▶ **RECORDS TO PROCESS**:
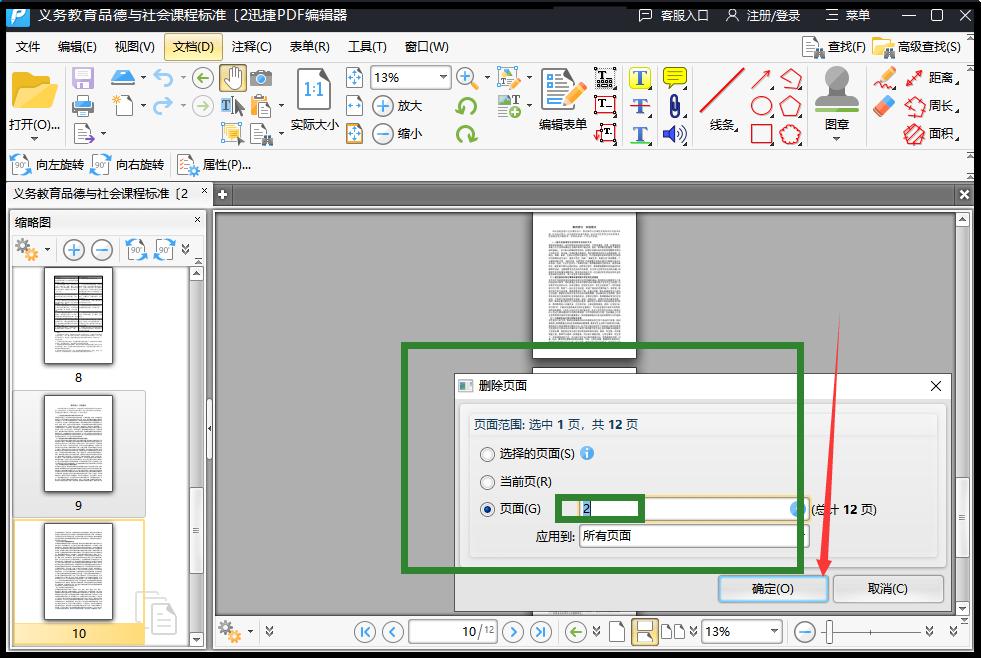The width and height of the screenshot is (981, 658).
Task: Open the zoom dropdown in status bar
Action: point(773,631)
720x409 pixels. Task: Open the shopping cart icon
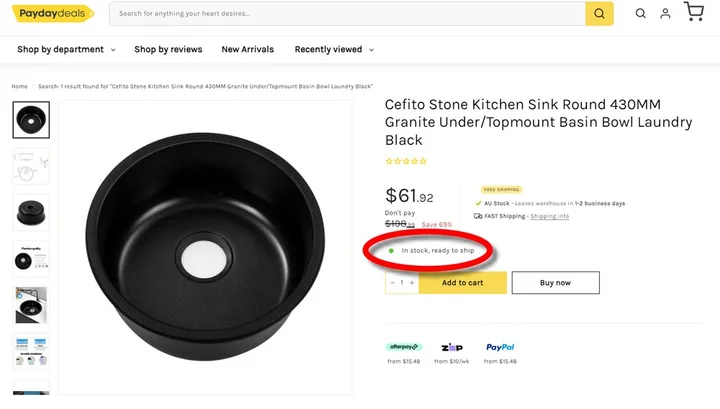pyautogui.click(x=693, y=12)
==
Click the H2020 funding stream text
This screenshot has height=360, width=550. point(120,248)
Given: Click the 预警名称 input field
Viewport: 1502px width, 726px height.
---
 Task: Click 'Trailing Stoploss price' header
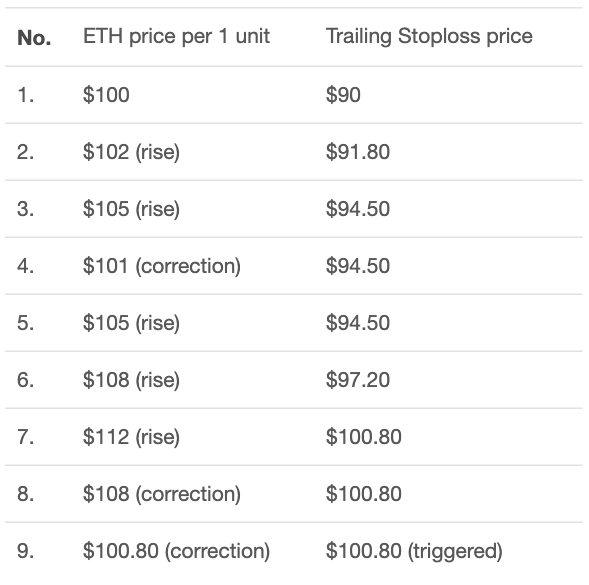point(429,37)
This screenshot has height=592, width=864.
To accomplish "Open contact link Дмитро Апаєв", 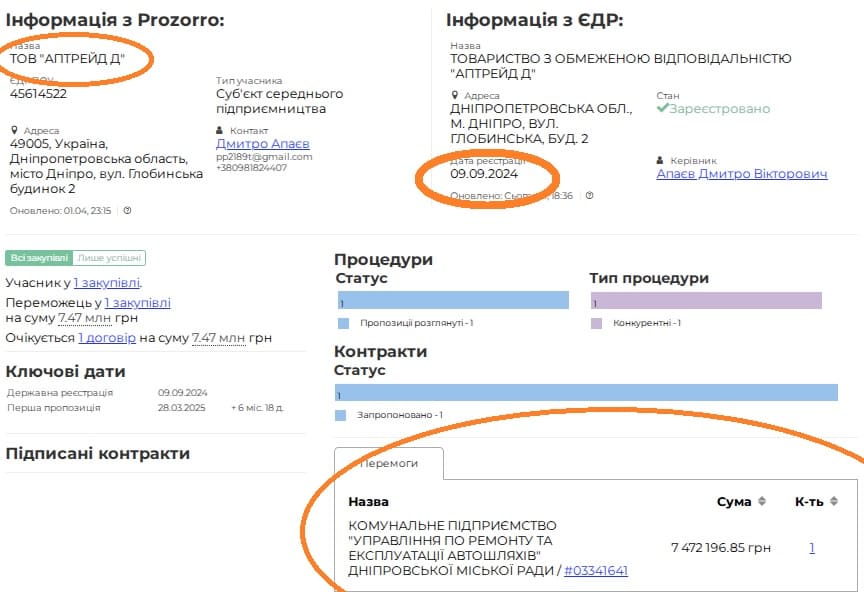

▶ **PROMPT**: Above are the lines; repeat exactly the ones from the line containing "Given: Click the 预警名称 input field" down to the line containing "Viewport: 1502px width, 726px height.", both inclusive.

▶ **RESULT**:
Given: Click the 预警名称 input field
Viewport: 1502px width, 726px height.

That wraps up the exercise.